With our patch technology, regardless of gaze position or blinking movements of the patient, the transmission remains continuous, which was a huge breakthrough during development. The patch is charged in a wireless charging case in the same way that wireless earbuds are charged. When worn, the patch is unnoticed by the user, and unseen by everyone else because it recedes into the fold of the upper eyelid. The user can wear it throughout the day, sleep with it in place, and even go swimming with it – all while the device is recording and transmitting data. 

Comfort and convenience are important for compliance (and patient compliance and acceptance of the technology are crucial if we want smart ocular technologies to eventually be routinely used), but the other key factor is the proximity of the smart device to the eye. The short distance between the eyelid and eye means that the efficiency of power transmission is very high, and the higher efficiency of transmission, the smaller the battery and the overall device footprint on the eyelid.

Helping smart people build smart applications
 

Providing patients with access to at-home care with real-time monitoring and real-time treatment is something that many people in ophthalmology talk about, but few have achieved. Certainly, the list of potential applications for smart ocular technology is long – and the resulting market could be huge. 

As one example, consider glaucoma management; we all know that eye drop compliance is a huge issue; in the first year, half of patients are likely to stop using eye drops (for various reasons). How motivated would patients be if they could clearly and instantly see the effectiveness of eye drop use? And what would the resulting outcomes look like? 

Smart ocular technologies could also help with clinical trials and clinical research. In most clinical studies, data is only collected at certain time points when participants see their clinician, and sometimes patients may miss appointments. By using a real-time monitoring device, researchers don’t lose data points. For clinical validation and evaluation, this extra information could be a breakthrough. In addition, consider the impact on patient selection. With real-time data on key disease biomarkers, researchers could categorize patient disease much more accurately, making it much easier to select the appropriate patients for a drug trial. In the same vein, more accurate patient data could inform the drug regimen.

Where are we?
 

We have successfully completed the first proof of concept of our approach on our animatronic, so the next step is to miniaturize all of the electronics and incorporate them into the blink patch. We expect to have a working prototype with a signaling smart lens that can be worn on the eyelid by the end of 2023. 

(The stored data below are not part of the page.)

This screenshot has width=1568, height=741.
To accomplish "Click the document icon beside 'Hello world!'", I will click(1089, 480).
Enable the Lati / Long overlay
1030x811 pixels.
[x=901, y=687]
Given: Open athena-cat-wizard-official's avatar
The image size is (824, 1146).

Bill Trattler and Karl Srtonecipher have joined our scientific advisory board to lead our clinical vision towards better eye care. Their take on the future of smart ocular devices matches our ongoing goals for the technology – “The first step toward digital eyecare would be to eliminate patient compliance by miniaturizing the power and data management system to fit sensors and other smart ocular devices requirements.”

My ideal future vision for the company and technology is very simple: We want to be the go-to device diagnostic platform for power and connectivity in the world of ophthalmology – and we’d also like to change the future of recreational smart tech use while we’re at it!

The adoption of smart technology is only trending in one direction – and the metaverse and augmented reality applications will only compound the growth. Our patch? Well, it’s a bridge to that future.